|Morgan Housel||00:00||The difference between a fee and a fine is subtle, but it's really important.|
|00:04||A fine means you did something wrong. You're in trouble. Shame on you. Here's your punishment. Don't do it again. You get a speeding ticket, you're in trouble. That's a fine.|
|00:12||A fee is just the cost of admission to getting something good on the other side, that you are willing to pay because it's worth it to get through. You're not in trouble because it's the cost of admission.|
|00:20||Most investors intuitively interpret volatility as a fine when, instead, they should be interpreting it as a fee. If their portfolio were to decline 20 or 30%, they view that as an indication that they did something wrong, that they're in trouble, that they made a mistake, when the huge majority of the time, that's not the case. They are experiencing the fee of investing, the cost of admission to doing well over time.|
|00:43||We know that markets can provide good long-term returns, but nothing good in life is free. Everything worthwhile pursuing has a cost of admission attached to it. In investing, that cost is putting up with and enduring a never-ending chain of uncertainty and volatility and ups and downs and booms and busts.|
|01:02||I think just that subtle mindset shift of when you're enduring volatility to think, look, look, it's not that I screwed up. It's not that my advisor screwed up. This is not a fine. This is just the bill coming due to earning good long-term returns over time. Just like if I were to go to Disneyland and you pay a hundred or $200 at the gate, whatever it is these days, you're not in trouble. You just know that it's worth it to get to the other side.|
|01:24||Now, the mistake a lot of investors make is that rather than viewing it as a fee that is worth paying, a cost of admission that's worth paying, they want to avoid the fee. They want the returns without the volatility. They want to sneak into Disneyland. They want to jump over the fence and get in.|
|01:40||I think a big insight for investors, for long-term investors, is understanding that the fee is worth paying. The cost of admission is worth it. If you can put up with a never-ending ceaseless chain of volatility and surprises and stick around for 10, 20, 30, 40, 50 years, it is so worth it to pay that fee. The rewards compensate you and then some.|
|Chris Davis||02:02||Well, I'll even build on that by saying if we think of that fee as the cost of admission, I would say that there's a door prize, an option that is stapled to that door, to that admissions ticket. That is if you can wire yourself to see the volatility not as a fee, but as an option to actually increase returns over time-|
|Chris Davis||02:29||... by recognizing that that volatility can actually serve you. Now, that is a far bridge for a lot of investors to get to, but that idea that, wow, that boom in that bust actually could serve me. So in addition to paying this fee, I've actually got a door prize where I have a chance to take advantage of the volatility, which people perceive as a fine. They should see it as a fee.|
|02:57||But even better, they could see it as an option to enhance returns by recognizing that people will tend to overreact in those periods. You'll never pick the bottom, you'll never pick the top, but feeling generally more positively disposed when the volatility is all on the downside and generally more restrained when the volatility is all on the upside, that is a way to get a refund and actually a return on your cost of admission.|
|Morgan Housel||03:02||I love it.|
Chris & Morgan Bios
Chris is Chairman of Davis Advisors, an independent investment management firm founded in 1969 with $20 billion in AUM. He’s co-portfolio manager of the Davis NY Venture Fund as well as other portfolios focused on Large Cap and Financial companies across mutual funds, SMAs and ETFs. Chris has over three decades of experience in investment management and securities research, was recognized as a Morningstar Manager of the Year and was recently named to the Board of Directors for Berkshire Hathaway.

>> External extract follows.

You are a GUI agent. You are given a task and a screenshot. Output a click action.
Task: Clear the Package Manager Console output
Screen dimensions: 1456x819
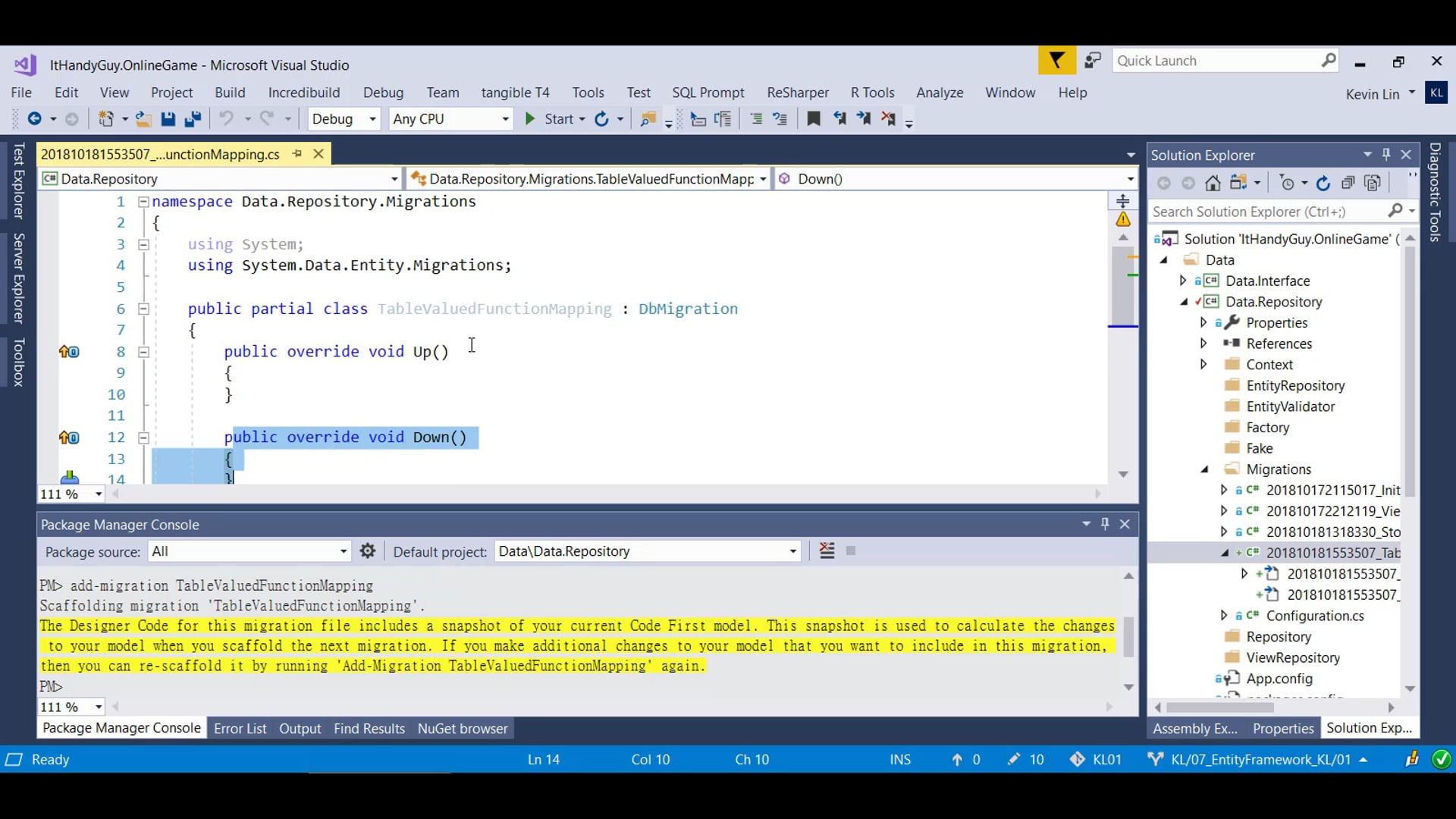(x=826, y=551)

Morgan is a partner at The Collaborative Fund and serves on the board of directors at Markel Corp. His book The Psychology of Money has sold over two million copies and has been translated into 49 languages. He’s won multiple awards and accolades for his writing and insights from the Society of American Business Editors and Writers, the New York Times, and other industry organizations. Morgan has presented at more than 100 conferences in a dozen countries.